China’s model-as-a-service market is expanding rapidly, growing from a small, narrow segment into a promising source of business growth. The latest data from market research firm IDC shows that, in 2025, call volume in China’s enterprise MaaS market rose 16-fold year-on-year to 1,944 trillion tokens. IDC expects growth to accelerate further in 2026.
In 2025, especially in the second half of the year, almost all of China’s cloud computing vendors and large model companies entered the market. They put more computing power, sales resources, and product resources behind MaaS, making it a higher priority and intensifying competition.
Conventional wisdom suggests that, in a fast-expanding emerging market, the arrival of latecomers makes it easier for the leader’s share to be diluted. That seemed especially true in a market like MaaS, which was once believed to be a space where large model APIs would have limited stickiness. In theory, developers only needed to change a few lines of code to replace the underlying model or switch cloud platforms.
But IDC’s latest data points to a counterintuitive result: In 2025, Volcano Engine’s share of China’s MaaS market remained highly stable, rising from 49.2% in the first half of the year to 49.5% for the full year.
In other words, during the most competitive stretch in the second half, Volcano Engine was not diluted by latecomers. Instead, as the market expanded, it widened its lead.
Outside observers tend to attribute this to aggressive pricing. In May 2024, when Volcano Engine launched the MaaS service for its Doubao large model, it cut prices to 99.3% below the prevailing industry level. But subsidies alone cannot explain Volcano Engine’s continued share expansion. Other players quickly lowered the prices of their MaaS services to similar levels. What truly determines whether low prices can be sustained is call volume and inference engineering capability.

→ INFORMATION PROVIDED
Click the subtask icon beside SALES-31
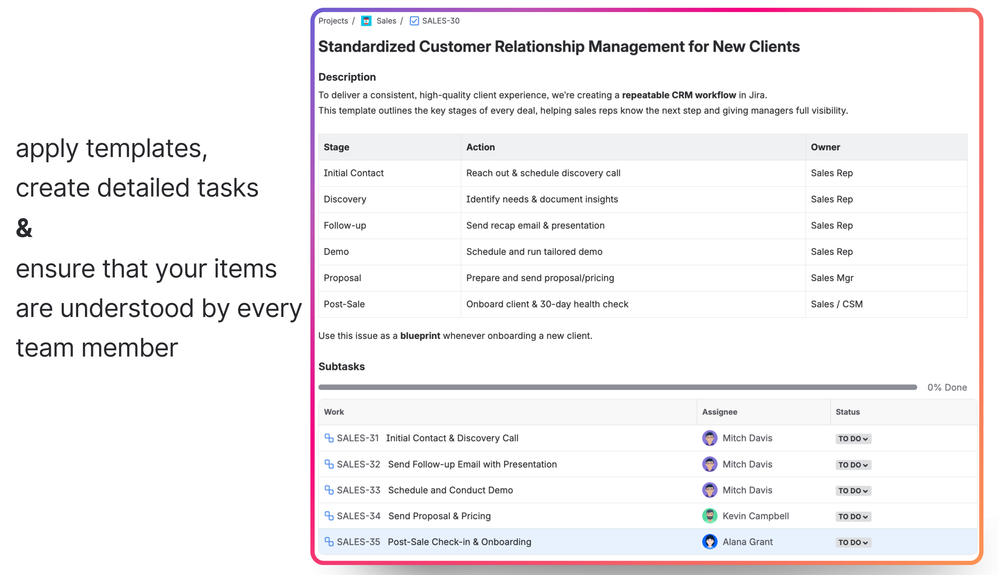 329,438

→ EXERCISES TO COMPLETE
(a) In the passage on China's MaaS market, why was a leader's share in this market thought especially likely to be diluted by latecomers? Answer in one to three sentences.
(b) Resume the passage on China's MaaS market where it stops.

→ PER-TASK OUTPUTS
(a) Large model APIs were once believed to have limited stickiness. In theory, developers only needed to change a few lines of code to replace the underlying model or switch cloud platforms.

(b)
Model capability is just as critical. The rapid expansion of the MaaS market has largely come from new use cases opening up as models improve. Stronger coding capabilities have driven the popularity of vibe coding and agents, while video-generation models have entered production workflows for microdramas, animated comics, and advertising, continuously increasing token consumption.
This means MaaS may be more of a speed race in a growing market. Under this logic, companies that can turn model capabilities into products faster and provide stable, cost-effective services will be better positioned to absorb new use cases and expand their share as the market grows.
From the Doubao large language model to the Seedance video generation model, the Doubao model family has continued to iterate. On that basis, Volcano Engine has accelerated the conversion of its accumulated token scale into a broader competitive edge, including lower inference costs, higher engineering efficiency, and the infrastructure needed to run agents.
Behind Volcano Engine’s low prices are scale and engineering capability
Cloud computing typically has high fixed costs and low marginal costs. Servers, networks, R&D, and operations systems all require heavy upfront investment, but the marginal cost of each additional call declines. The larger the scale, the easier it becomes to spread R&D and infrastructure investment across usage.
Scale also amplifies the value of engineering optimization. Volcano Engine president Tan Dai once gave an example:
“Optimizing utilization by one percentage point across 10,000 servers and doing so across one million servers creates a 100-fold difference in returns. You can build a strong team to do it better.”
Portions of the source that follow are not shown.